Evaluation metrics for each task.

Task	Evaluation metric
T1	Number of findings, correctness rate
T2	Correctness rate
T3	Correctness rate, relative impact ratio (see Analyzing Causality for its mathematical definition)
T4	Number of recalled datasets

For task T1, we extracted the statistical descriptions and findings from reported responses, computed the number of findings in each response, and verified the correctness of the findings. Note that since T1 was focused on the ability to recognize, users were requested to describe findings without inferring any correlations between variables. For T2, we collected the prediction results and validated their correctness based on the remaining 5% of the dataset, as described in Tasks. For T3, we collected findings and predictions from users’ responses and computed the average correctness. Meanwhile, for both T2 and T3, we also collected the evidence or reason to support the answer to each question if it was reported. Finally, we recorded the number of recalled datasets per visualized subset type from each response for T4. Table 2 describes the selected evaluation metrics for each task.

Analysis

The overall goals of our analysis were to test the proposed hypotheses and to validate related findings from previous studies. To achieve these goals, we analyzed performance using the following quantitative evaluation metrics: completion time, reported confidence, number of reported findings or variables, correctness rate, and recall rate. For each task, we assessed the resulting data using a 3 (visualized subset groups: IN, EX, and CF) factors ANOVA, where the chart types, inter-participant differences, and trial order are treated as random covariates, with Tukey’s honestly significant difference test (Tukey’s HSD) with α = 0 . 05 and Bonferroni correction as post hoc analysis. Further, we explored details of participants’ qualitative responses to find additional potential insights into the effects of counterfactual visualizations.

Recognizing association

Our results for task T1 support H1: we found that additional visualized subsets do not have an obvious negative impact on users’ recognition ability.

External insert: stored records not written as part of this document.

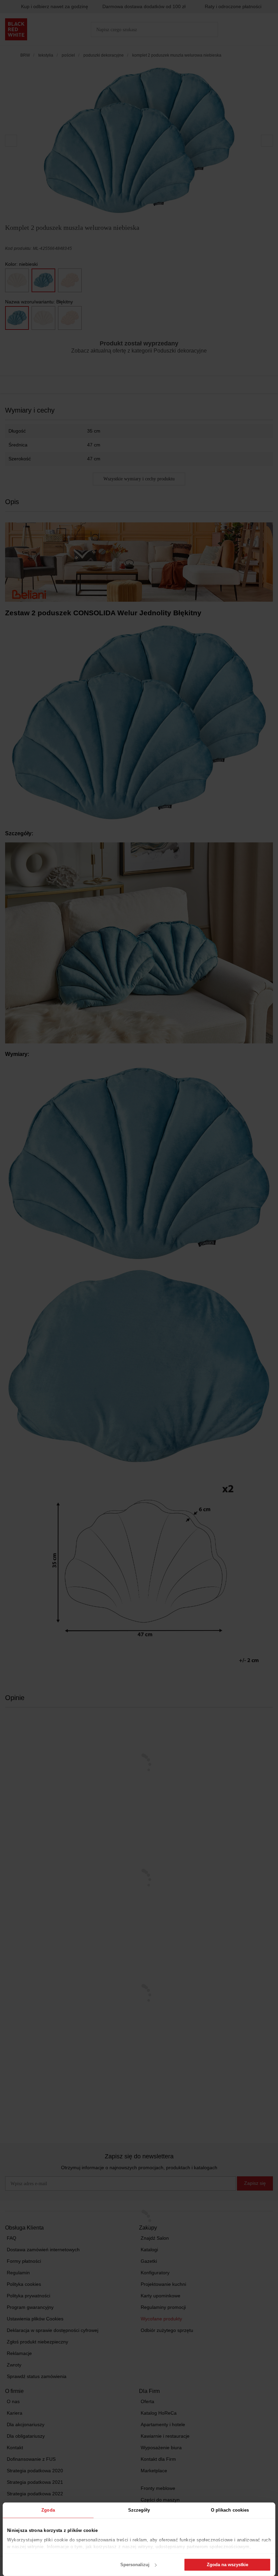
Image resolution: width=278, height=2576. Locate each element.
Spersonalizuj (135, 2564)
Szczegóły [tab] (139, 2510)
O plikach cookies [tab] (230, 2510)
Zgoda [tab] (48, 2510)
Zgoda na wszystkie (227, 2564)
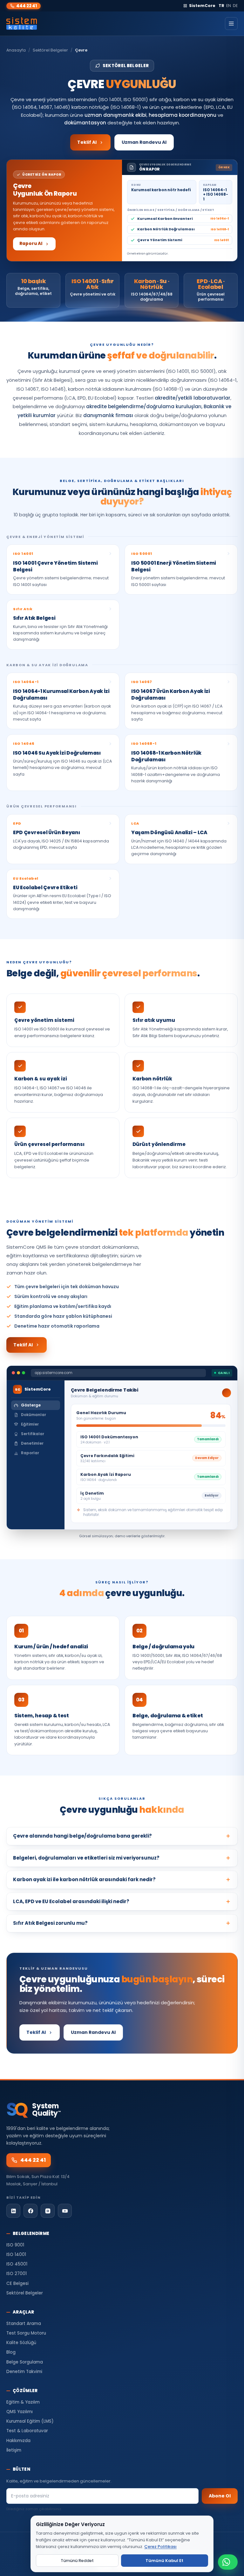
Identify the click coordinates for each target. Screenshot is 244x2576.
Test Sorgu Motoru (26, 2333)
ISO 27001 (16, 2274)
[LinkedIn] (13, 2211)
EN (228, 5)
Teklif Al (87, 142)
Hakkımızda (18, 2441)
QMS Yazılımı (19, 2412)
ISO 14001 (16, 2254)
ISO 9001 (15, 2245)
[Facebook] (30, 2211)
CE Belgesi (17, 2283)
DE (235, 5)
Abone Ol (220, 2496)
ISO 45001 (16, 2264)
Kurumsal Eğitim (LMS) (29, 2421)
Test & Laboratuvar (27, 2431)
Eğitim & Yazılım (23, 2402)
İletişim (13, 2450)
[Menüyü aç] (231, 23)
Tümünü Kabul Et (164, 2561)
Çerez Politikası (160, 2547)
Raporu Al (30, 244)
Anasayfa (16, 50)
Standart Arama (23, 2324)
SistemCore (202, 5)
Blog (11, 2352)
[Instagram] (48, 2211)
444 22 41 (26, 6)
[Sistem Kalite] (21, 23)
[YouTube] (65, 2211)
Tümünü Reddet (77, 2561)
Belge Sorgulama (24, 2362)
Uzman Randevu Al (144, 142)
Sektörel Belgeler (50, 50)
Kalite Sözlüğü (21, 2343)
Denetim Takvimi (24, 2372)
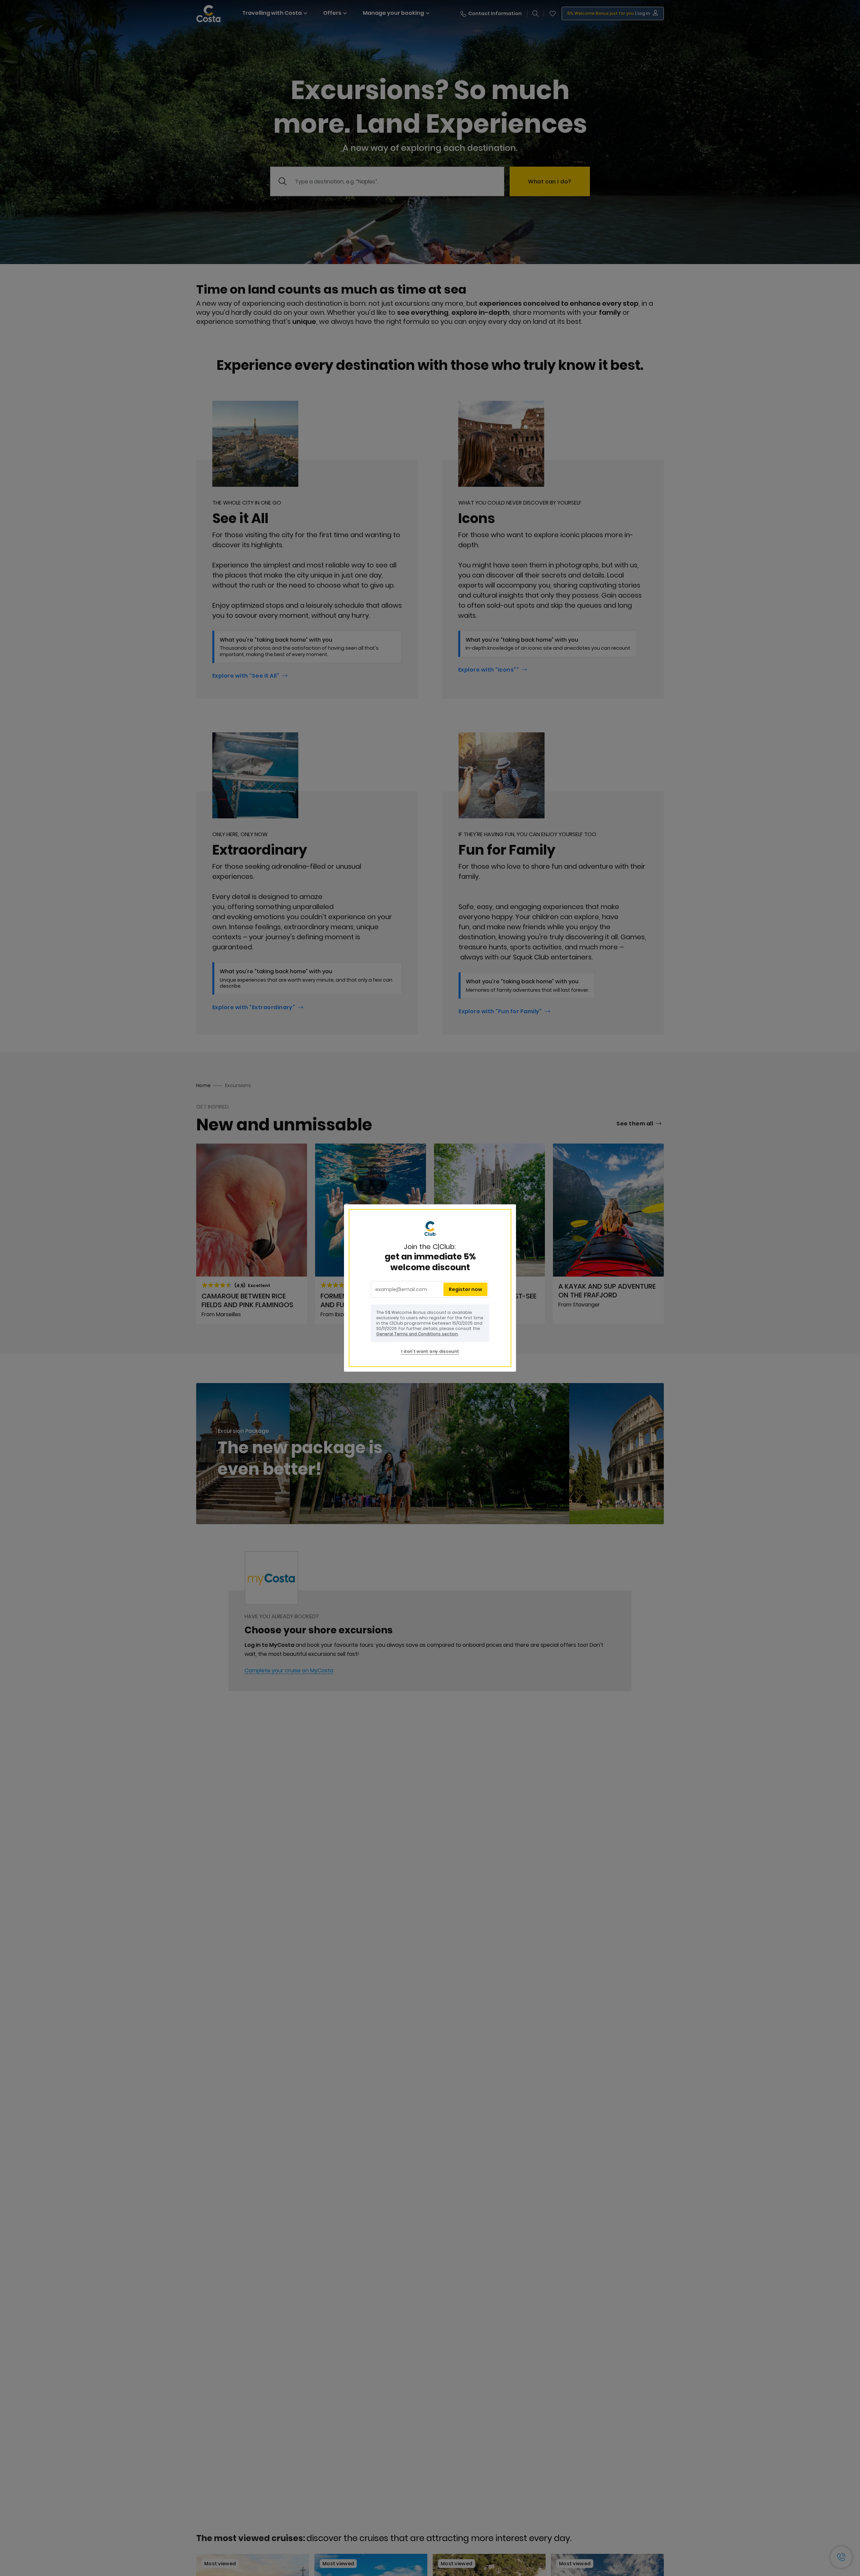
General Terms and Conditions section (417, 1334)
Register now (465, 1289)
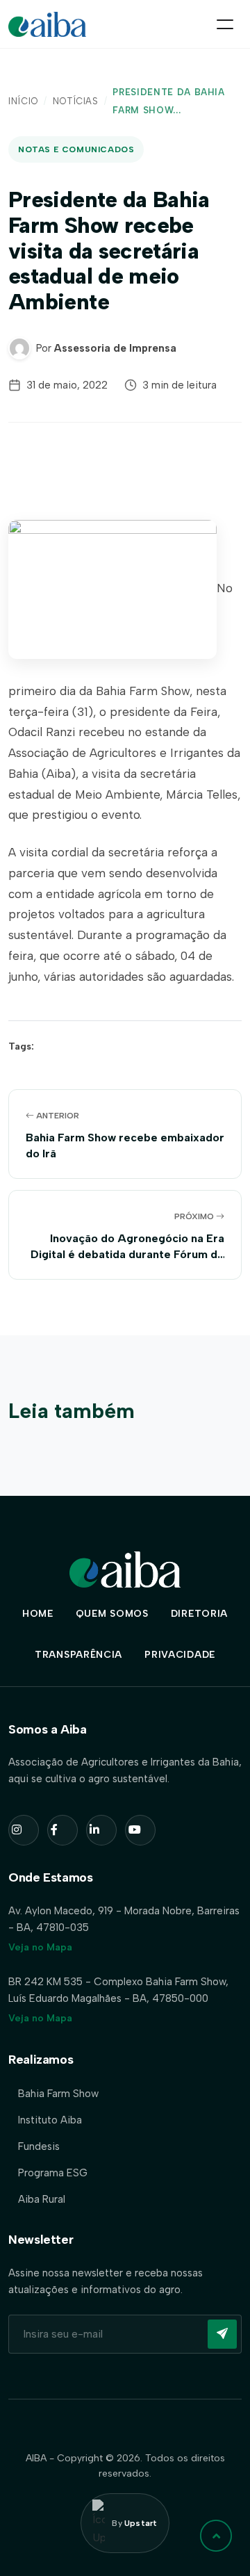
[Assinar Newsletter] (222, 2334)
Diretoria (199, 1614)
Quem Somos (112, 1614)
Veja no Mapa (40, 1947)
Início (23, 101)
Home (37, 1614)
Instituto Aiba (50, 2120)
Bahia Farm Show (58, 2093)
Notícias (76, 101)
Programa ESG (53, 2173)
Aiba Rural (41, 2199)
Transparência (78, 1655)
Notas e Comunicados (76, 149)
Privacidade (179, 1655)
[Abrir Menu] (225, 24)
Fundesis (39, 2146)
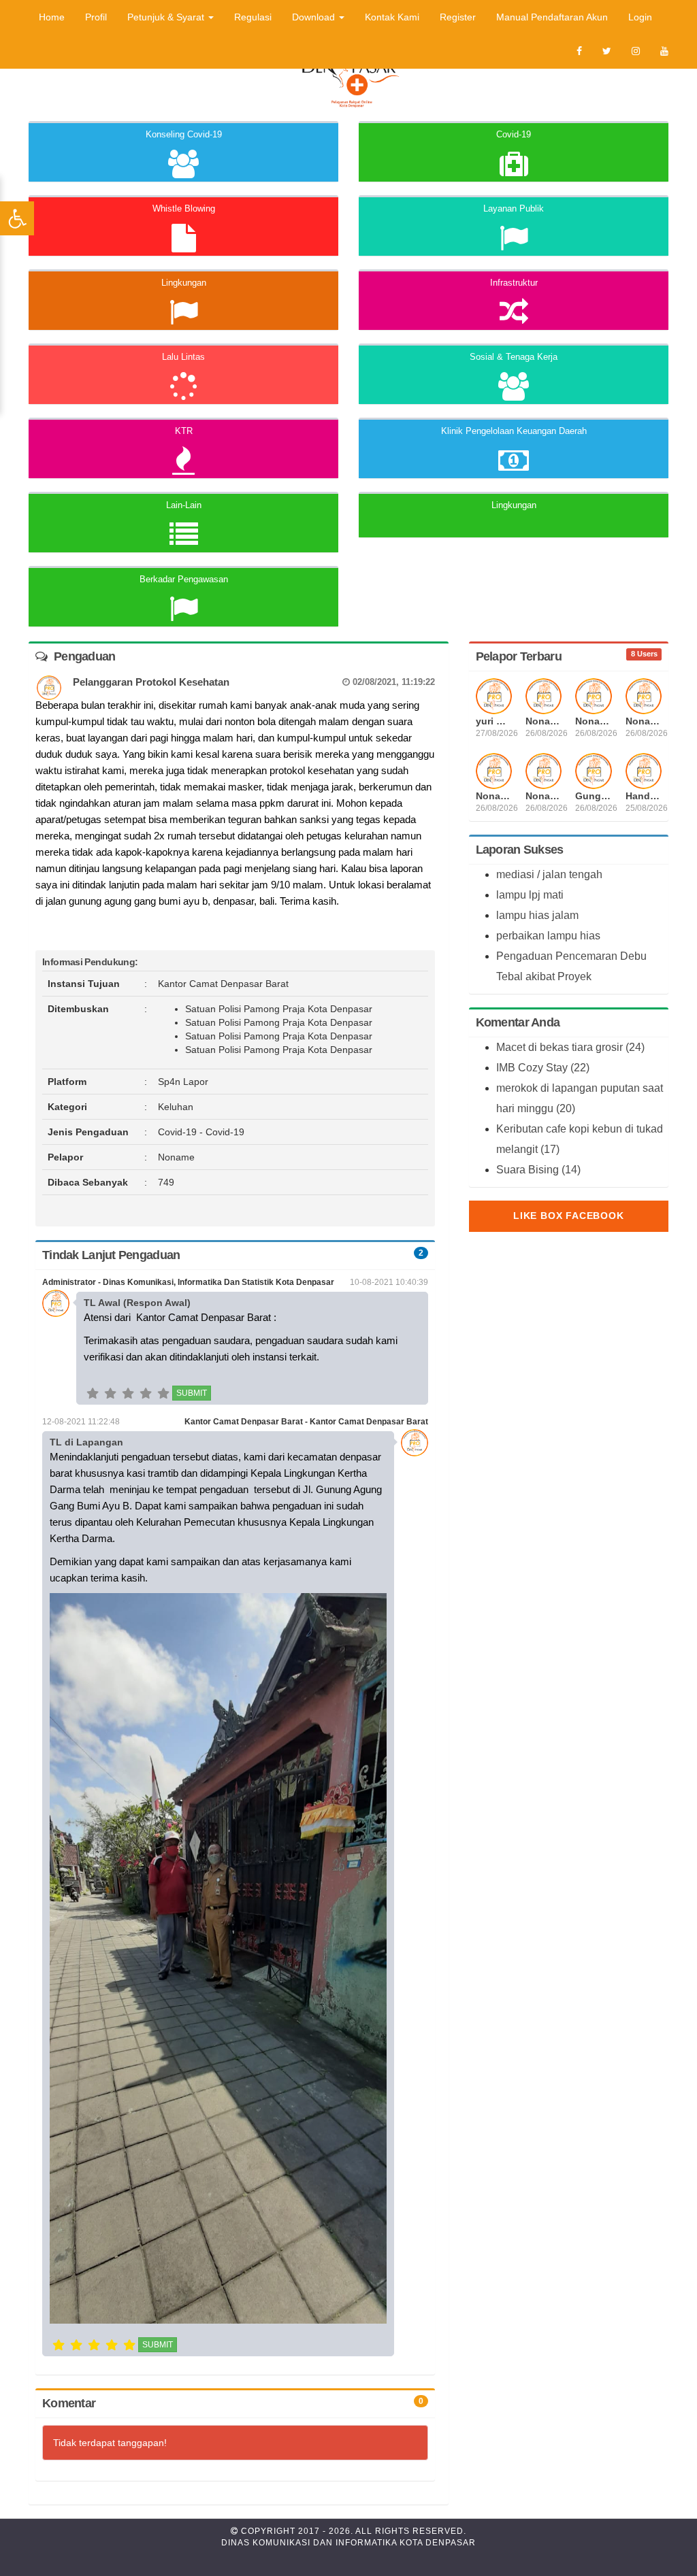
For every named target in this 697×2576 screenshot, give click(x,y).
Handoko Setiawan (644, 795)
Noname (543, 721)
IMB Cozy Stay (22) (542, 1067)
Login (640, 17)
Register (458, 17)
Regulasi (253, 17)
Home (52, 17)
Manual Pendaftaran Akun (552, 17)
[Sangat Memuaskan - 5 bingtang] (163, 1396)
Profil (96, 17)
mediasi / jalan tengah (549, 874)
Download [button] (315, 17)
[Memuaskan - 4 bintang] (146, 1396)
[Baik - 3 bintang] (128, 1396)
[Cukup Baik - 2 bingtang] (110, 1396)
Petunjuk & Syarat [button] (167, 17)
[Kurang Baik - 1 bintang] (92, 1396)
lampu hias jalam (537, 915)
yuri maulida (494, 721)
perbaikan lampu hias (548, 935)
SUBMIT (191, 1393)
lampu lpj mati (530, 895)
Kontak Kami (392, 17)
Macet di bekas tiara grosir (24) (570, 1047)
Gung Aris (593, 795)
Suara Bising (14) (538, 1169)
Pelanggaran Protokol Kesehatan (254, 682)
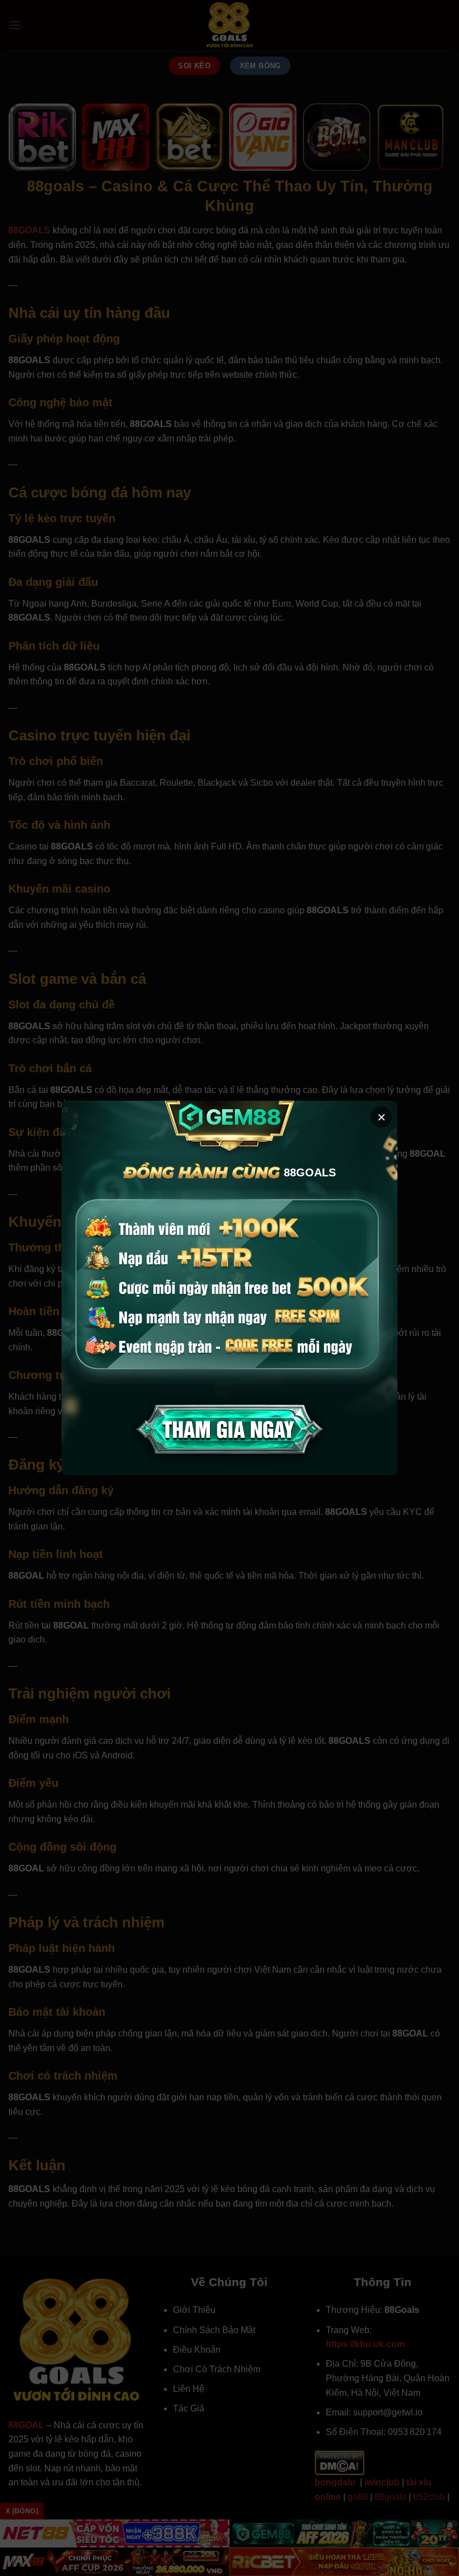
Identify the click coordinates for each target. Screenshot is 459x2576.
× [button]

During this task, users were asked to focus on findings from the data shown in the IN subset chart. Our analysis shows that there is no significant impact between the visualized subsets and users’ recognition results for the number of findings and correctness rate. We found users always responded to similar findings for the same dataset. For example, in the C O 2 emission dataset, ⁶² one user answered “The CO2 emission goes higher and then reaches peak in 10-ish years and goes down.” after seeing the IN group and another user answered “The emissions subsequent climb through the end point of 2010, and then slowly go back down.” after seeing the CF group. Additionally, the overall correctness rate is near 100% regardless of visualization type, as shown in Figure 4(a).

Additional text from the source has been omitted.